After interviewing the manager of course development at the Disney University back a few years ago, I have continued to be a diehard fan of the Disney parks, resorts and “guest” philosophy. Although I discuss many of their insights in my customer service and management programs, I wanted to share some of the key concepts that make Disney so great!

“In this volatile business of ours, we can ill afford to rest on our laurels, even to pause in retrospect. Times and conditions change so rapidly that we must keep our aim constantly focused on the future.”
– Walt Disney

Lesson 1 – The competition is anyone the customer compares you with.

  • Recall a situation where you were very impressed with the level of service you received.
  • How did it raise your expectations of other companies?
  • How does our company’s service compare?
  • Who are our direct competitors?
  • Who else might our customers compare us with?
  • What does that suggest about how we might change the way we do business?

Lesson 2 – Pay fantastic attention to detail.

  • What details get in the way of our being easy to do business with?
  • What details could be improved to keep our customers coming back?
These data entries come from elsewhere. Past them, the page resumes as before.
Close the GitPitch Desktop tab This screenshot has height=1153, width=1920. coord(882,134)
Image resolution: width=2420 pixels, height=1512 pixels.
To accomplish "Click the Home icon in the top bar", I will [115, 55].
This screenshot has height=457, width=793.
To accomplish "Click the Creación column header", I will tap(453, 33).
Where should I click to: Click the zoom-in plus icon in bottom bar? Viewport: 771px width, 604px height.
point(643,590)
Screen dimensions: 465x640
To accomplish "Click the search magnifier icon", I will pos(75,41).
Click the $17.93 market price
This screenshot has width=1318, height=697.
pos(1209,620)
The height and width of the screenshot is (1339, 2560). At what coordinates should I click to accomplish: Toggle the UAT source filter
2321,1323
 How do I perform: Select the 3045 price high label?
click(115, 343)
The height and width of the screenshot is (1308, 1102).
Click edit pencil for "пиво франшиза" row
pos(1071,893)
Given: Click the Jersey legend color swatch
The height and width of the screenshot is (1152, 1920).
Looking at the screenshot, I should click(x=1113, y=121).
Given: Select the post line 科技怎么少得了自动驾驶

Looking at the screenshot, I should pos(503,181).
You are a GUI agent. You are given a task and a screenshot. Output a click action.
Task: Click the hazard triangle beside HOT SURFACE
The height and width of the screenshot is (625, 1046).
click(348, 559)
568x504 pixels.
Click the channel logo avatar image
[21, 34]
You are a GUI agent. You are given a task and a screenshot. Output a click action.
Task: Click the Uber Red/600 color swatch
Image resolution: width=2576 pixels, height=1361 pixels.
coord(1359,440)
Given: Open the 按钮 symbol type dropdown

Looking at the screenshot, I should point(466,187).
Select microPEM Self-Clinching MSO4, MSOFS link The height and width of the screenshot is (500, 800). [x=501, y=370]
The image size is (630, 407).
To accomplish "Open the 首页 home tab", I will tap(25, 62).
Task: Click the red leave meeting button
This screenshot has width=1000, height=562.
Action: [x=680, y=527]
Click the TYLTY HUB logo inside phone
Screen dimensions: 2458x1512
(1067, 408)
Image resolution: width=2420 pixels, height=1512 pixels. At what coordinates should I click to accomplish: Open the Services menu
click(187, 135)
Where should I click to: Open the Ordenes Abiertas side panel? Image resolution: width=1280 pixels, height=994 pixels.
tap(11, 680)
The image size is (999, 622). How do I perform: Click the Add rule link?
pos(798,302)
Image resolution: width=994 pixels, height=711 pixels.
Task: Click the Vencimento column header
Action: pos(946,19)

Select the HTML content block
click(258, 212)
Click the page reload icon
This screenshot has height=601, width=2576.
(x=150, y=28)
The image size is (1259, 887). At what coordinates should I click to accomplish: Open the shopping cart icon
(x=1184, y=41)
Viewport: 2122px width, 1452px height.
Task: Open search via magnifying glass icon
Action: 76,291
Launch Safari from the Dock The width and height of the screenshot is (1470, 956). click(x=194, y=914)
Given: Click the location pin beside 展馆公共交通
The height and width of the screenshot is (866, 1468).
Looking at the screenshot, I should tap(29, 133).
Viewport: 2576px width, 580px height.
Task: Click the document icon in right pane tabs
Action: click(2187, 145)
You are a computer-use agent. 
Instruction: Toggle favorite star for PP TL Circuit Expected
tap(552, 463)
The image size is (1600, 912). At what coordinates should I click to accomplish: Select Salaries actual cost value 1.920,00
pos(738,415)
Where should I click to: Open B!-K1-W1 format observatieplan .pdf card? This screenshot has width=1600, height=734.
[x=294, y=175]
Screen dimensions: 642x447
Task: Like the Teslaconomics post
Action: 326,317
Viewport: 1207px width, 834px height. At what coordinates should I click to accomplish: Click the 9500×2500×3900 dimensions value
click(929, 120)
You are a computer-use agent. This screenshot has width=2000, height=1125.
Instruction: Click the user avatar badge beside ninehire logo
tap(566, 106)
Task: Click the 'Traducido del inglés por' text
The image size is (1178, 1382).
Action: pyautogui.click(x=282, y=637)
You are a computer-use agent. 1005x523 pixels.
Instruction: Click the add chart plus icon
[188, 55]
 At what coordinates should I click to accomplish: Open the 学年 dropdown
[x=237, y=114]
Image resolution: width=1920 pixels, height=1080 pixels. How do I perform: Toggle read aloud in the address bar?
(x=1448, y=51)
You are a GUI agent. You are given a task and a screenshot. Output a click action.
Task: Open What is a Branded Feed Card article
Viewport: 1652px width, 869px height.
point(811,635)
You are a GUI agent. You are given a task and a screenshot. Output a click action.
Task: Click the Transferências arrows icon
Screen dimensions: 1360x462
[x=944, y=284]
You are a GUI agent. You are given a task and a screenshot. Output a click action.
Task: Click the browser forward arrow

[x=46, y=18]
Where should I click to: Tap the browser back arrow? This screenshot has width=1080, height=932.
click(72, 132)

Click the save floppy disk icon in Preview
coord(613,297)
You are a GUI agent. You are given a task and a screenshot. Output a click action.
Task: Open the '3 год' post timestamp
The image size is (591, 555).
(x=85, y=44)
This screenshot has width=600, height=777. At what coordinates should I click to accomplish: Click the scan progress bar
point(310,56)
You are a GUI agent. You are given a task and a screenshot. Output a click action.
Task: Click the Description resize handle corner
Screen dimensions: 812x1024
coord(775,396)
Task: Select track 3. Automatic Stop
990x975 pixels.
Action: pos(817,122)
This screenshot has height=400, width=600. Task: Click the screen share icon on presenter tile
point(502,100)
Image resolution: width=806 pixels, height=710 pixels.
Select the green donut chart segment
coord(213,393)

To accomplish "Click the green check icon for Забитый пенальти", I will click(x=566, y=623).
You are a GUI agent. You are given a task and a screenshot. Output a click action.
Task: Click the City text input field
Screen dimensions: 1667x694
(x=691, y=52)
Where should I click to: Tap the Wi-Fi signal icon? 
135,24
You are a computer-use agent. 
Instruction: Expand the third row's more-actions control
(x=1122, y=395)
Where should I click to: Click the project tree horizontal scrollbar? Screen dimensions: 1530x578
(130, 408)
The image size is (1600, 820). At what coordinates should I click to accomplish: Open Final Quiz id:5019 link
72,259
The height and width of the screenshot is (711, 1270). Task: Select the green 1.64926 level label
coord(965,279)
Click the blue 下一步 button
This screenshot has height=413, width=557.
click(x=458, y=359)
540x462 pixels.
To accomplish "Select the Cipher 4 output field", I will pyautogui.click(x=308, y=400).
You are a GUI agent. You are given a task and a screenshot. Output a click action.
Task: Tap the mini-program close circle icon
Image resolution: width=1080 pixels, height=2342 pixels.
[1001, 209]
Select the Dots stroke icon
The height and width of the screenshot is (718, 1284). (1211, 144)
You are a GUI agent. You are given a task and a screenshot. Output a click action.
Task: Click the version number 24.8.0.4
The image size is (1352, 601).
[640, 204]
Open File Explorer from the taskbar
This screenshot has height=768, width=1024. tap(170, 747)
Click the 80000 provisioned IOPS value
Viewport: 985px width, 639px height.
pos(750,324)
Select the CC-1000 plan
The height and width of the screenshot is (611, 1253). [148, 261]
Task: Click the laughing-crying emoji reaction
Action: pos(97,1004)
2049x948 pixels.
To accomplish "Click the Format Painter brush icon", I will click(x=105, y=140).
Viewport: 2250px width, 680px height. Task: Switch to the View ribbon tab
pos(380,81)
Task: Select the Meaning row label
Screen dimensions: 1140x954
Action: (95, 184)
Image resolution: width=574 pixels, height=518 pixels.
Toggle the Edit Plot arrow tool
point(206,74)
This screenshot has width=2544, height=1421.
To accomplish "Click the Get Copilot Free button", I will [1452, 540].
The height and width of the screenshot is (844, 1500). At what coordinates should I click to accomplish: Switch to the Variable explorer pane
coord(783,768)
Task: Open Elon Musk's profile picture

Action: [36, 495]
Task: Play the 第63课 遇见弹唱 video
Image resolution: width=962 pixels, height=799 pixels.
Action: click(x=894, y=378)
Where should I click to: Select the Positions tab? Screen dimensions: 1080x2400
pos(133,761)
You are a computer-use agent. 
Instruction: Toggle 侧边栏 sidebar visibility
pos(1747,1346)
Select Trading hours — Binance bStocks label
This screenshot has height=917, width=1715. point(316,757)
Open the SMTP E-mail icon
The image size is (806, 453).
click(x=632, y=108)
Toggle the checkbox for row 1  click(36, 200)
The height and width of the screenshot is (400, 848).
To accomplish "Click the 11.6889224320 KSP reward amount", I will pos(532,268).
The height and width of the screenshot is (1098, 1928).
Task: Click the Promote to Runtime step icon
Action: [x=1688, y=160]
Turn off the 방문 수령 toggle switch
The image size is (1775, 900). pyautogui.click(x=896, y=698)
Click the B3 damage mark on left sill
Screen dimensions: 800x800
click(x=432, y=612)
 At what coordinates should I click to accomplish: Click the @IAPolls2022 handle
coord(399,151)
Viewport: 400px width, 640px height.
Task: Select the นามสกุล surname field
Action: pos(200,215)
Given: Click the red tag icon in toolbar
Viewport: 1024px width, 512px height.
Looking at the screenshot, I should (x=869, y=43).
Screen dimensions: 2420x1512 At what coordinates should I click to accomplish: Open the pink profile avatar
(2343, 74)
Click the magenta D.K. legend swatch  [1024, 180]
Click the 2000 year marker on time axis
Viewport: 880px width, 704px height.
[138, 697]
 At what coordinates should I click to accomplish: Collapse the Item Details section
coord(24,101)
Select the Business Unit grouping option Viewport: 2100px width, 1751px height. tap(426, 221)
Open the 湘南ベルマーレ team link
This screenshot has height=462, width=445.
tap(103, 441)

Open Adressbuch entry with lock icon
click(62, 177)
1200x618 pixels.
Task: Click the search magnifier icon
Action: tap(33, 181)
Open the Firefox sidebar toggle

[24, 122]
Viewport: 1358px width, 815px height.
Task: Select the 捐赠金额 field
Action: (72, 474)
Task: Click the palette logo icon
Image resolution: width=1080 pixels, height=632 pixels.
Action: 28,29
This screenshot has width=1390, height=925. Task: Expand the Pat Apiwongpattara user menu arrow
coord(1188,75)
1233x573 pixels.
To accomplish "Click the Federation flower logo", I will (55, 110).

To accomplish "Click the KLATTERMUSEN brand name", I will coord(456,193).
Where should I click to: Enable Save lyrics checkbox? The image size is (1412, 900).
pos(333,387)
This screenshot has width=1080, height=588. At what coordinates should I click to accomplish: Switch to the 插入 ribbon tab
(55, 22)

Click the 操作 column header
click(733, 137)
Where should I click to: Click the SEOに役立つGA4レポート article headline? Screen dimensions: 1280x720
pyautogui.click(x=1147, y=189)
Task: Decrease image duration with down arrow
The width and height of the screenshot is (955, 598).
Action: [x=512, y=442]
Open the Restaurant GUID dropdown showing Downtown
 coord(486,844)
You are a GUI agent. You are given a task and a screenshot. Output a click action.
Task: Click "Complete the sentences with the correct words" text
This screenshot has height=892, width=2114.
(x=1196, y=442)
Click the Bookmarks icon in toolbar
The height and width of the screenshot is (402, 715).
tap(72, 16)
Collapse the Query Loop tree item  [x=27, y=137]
Lesson 3 – EveryONE walks the talk.

  • Think about the way people do their jobs here. Could we adapt the “aggressively friendly” concept to our company’s environment?
  • How might we expand customer service from a department to a tradition?
  • How could we individually do an even better job of “walking the talk” than we do right now?
  • What does “walking the talk” mean around here?
  • How would a customer’s experience be different if everyone here “walked the talk”?

Lesson 4 – EveryTHING walks the talk.

  • What messages are being sent to our associates/employees about the value of customers?
  • What’s one thing that could be changed so that it did a better job of walking the talk?

Lesson 5 – Customers are best heard through many ears.

  • How can we better track customer satisfaction?
  • How could the process of gathering feedback be more creative and fun?
  • Remembering the impact of immediate action, how could we improve our response time?
  • What formal and informal listening methods are we not using that we could be using?
  • How could we become more responsive to customer needs?

Lesson 6 – Reward, Recognize, & Celebrate

  • How often does good performance get recognized?
  • In general, what’s the positive-to-negative feedback ratio in our company/department?
  • How could we improve that ratio?

Lesson 7 – Xvxryonx makxs a diffxrxncx.

  • Thinking about the keyboard with the broken key, how could your company apply this lesson?
  • In what ways have we personally experienced this lesson?
  • How can we communicate this belief to others in the company?

Source: “The Disney Way” by Capodagli & Jackson

“You don’t build it for yourself. You know what people want and you build it for them.”